For example, T. Atkinson, M. Smith, in Olig
nucleotide Synthesis: A Practical Approach, ed.
MJ Gait, IRL Press, 35-81 (1984); MH Caruther
s, Science, 230, 281 (1985); A. Kume, M. Fujii, M.
Sekine, M. Hata, J. Org. Chem., 49, 2139 (1984); B.
C. Froehler, M. Matteucci, Tetrahedron Lett., 27,
469 (1986); PJ Garegg, I. Lindh, T. Regberg, J.
Stawinski, R. Stromberg, C. Henrichson, ibid., 2
7, 4051 (1986);

BS Sproat, MJ Gait, in Oligonucl
eotide Synthesis: A Practical Approach, ed. MJ
Gait. IRL Press, 83-115 (1984); SL Beaucage and
MH Caruthers, Tetrahedron Lett., 22, 1859-1862
(1981); MD Matteucci and M. H. Caruthers, Tetrah
edron Lett., 21, 719-722 (1980); MD Matteucciand
MH Caruthers, J. Am. Chem. Soc., 103, 3185-319
See 1 (1981).

The modified phosphate triester in which X is a lower alkoxy group can be obtained by a conventional method, for example, by treating the oligonucleotide obtained by chemical synthesis with a solution of tosyl chloride in DMF / methanol / 2,6-lutidine. Can (Moody HM, et al., Nucleic Acids Res.,
17, 4769-4782 (1989)). A modified alkylphosphonate in which X is an alkyl group can be obtained by a conventional method, for example, using a phosphoamidite (MA Dorman, et. Al.,
Tetrahedron, 40, 95-102 (1984); KL Agarwal and
F. Riftina, Nucleic Acids Res., 6, 3009-3024 (197
9)).

The phosphorothioate modified product in which X is S can be prepared by a conventional method, for example, a solid phase synthesis method using sulfur (CA St
ein, et.al., Nucleic Acids Res., 16, 3209-3221 (19
88)) or tetraethylthiuram disulfide, and can be obtained by solid phase synthesis (H. Vu and
BL Hirschbein, Tetrahedron Letters, 32, 3005-30
08 (1991)). The phosphorodithioate modified product in which both X and Y are S can be obtained by a solid phase synthesis method, for example, by converting a bisamidite into a thioamidite and reacting with sulfur (WK-D. Brill, et. Al. ., J. A
m. Chem. Soc., 111, 2321-2322 (1989)).

The phosphoramidate modified product in which X is a primary amine or a secondary amine can be obtained by a solid phase synthesis method, for example, by treating a hydrogenphosphonate with a primary or secondary amine (B. Froehler, et.
al.

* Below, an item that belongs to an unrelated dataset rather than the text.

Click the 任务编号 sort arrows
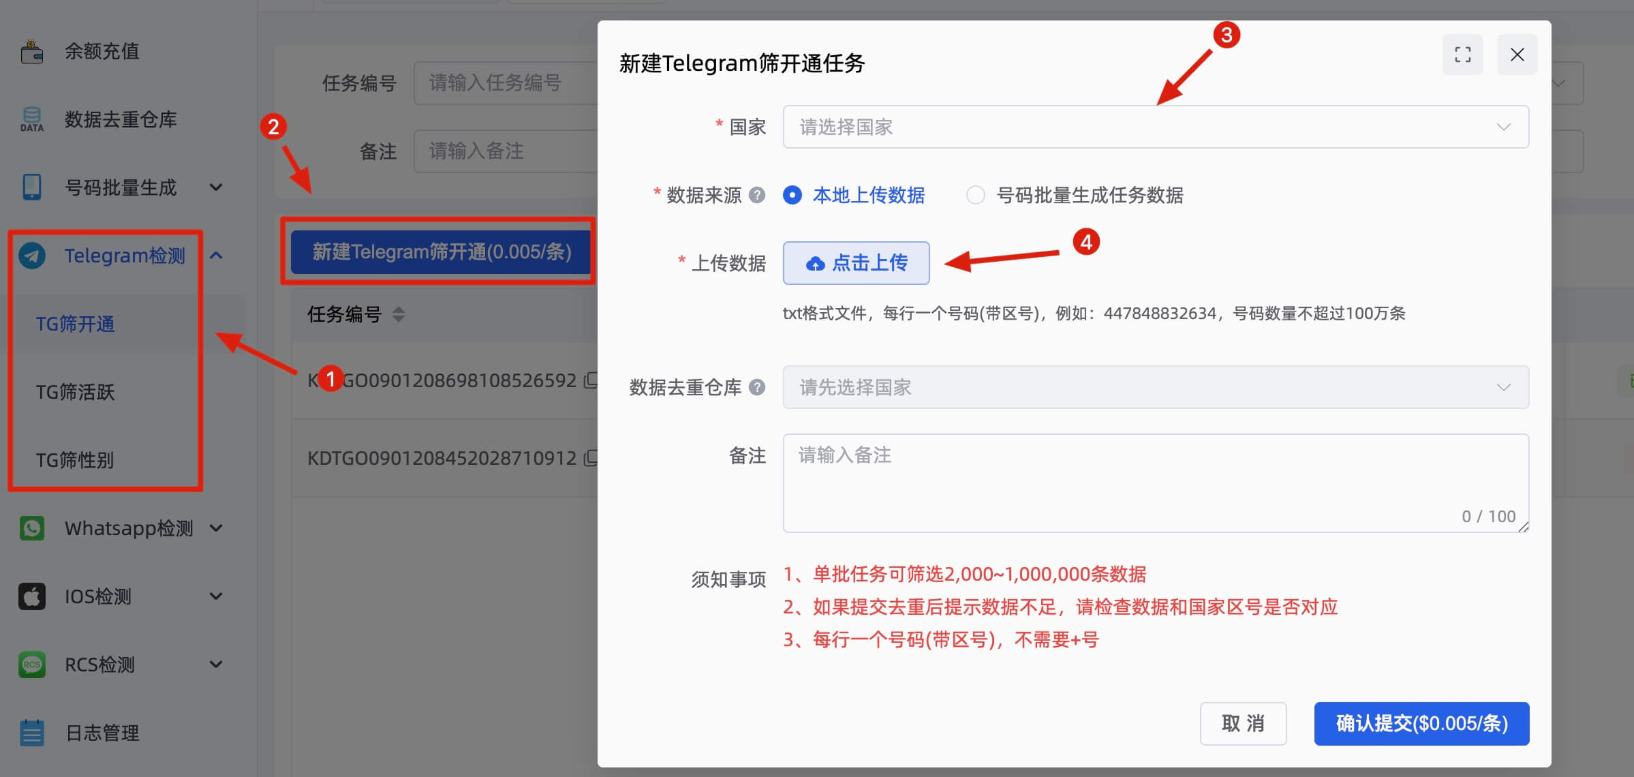This screenshot has width=1634, height=777. 398,315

Nucleic Acids Res., 16, 4831-4839 (1988)). Alternatively, it can also be obtained by oxidizing amidite with tert-butyl hydroperoxide (H. Ozaki, e.
t. al., Tetrahedron Lett., 30, 5899-5902 (1989)).

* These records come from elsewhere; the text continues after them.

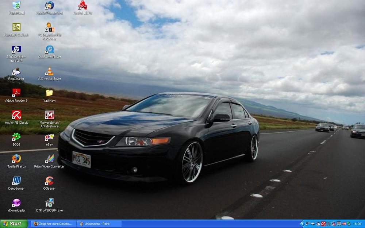This screenshot has height=228, width=365.
Task: Click the ATI tray icon
Action: 344,224
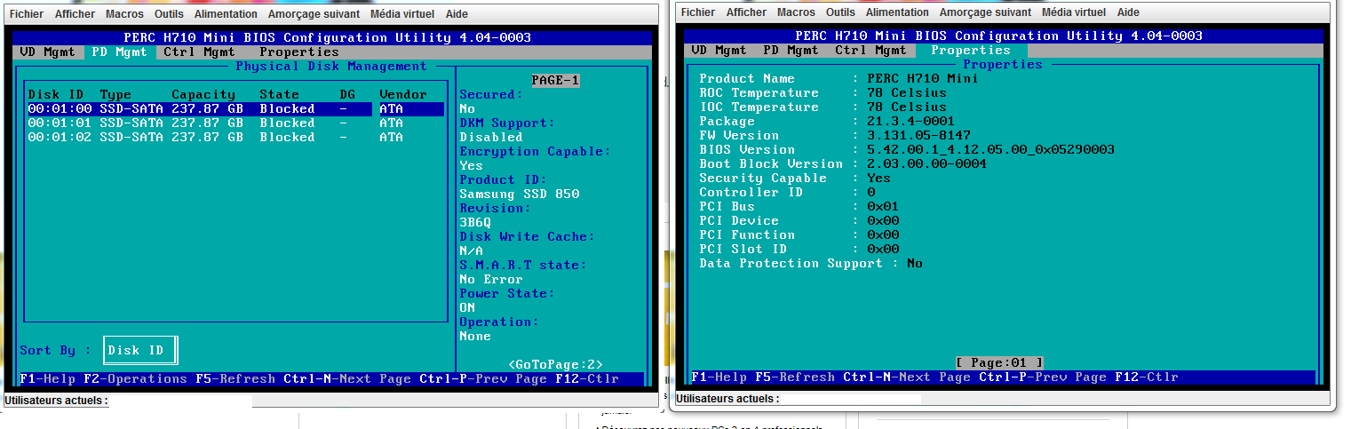Click the PAGE-1 label in disk details
This screenshot has width=1359, height=429.
coord(555,80)
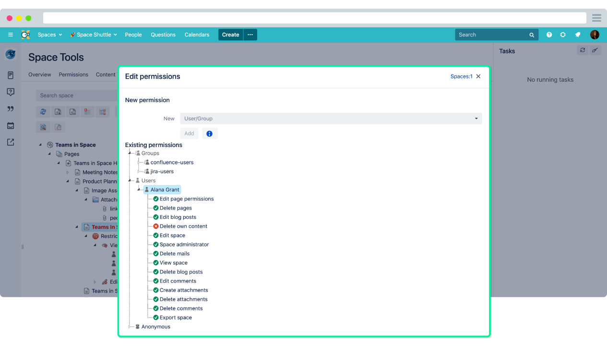Screen dimensions: 607x346
Task: Click the notifications rocket icon in header
Action: click(578, 35)
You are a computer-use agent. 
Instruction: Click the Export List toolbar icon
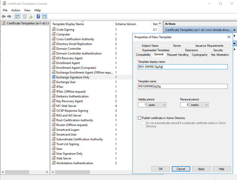coord(31,16)
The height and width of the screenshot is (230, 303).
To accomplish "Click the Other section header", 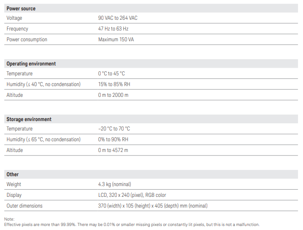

Purification and confirmation of purity can be carried out by high performance liquid chromatography or polyacrylamide gel electrophoresis. Confirm molecular weight by Electrospray Ionizatio
n Mass Spectrometry or Fast Atom Bonbardment-Mass
It can be done with Spectrometry. The antisense oligonucleotide derivative of the present invention may be synthesized or derived from any method as long as it has a sequence that hybridizes to the base sequence of DNA or mRNA encoding human IL-6R.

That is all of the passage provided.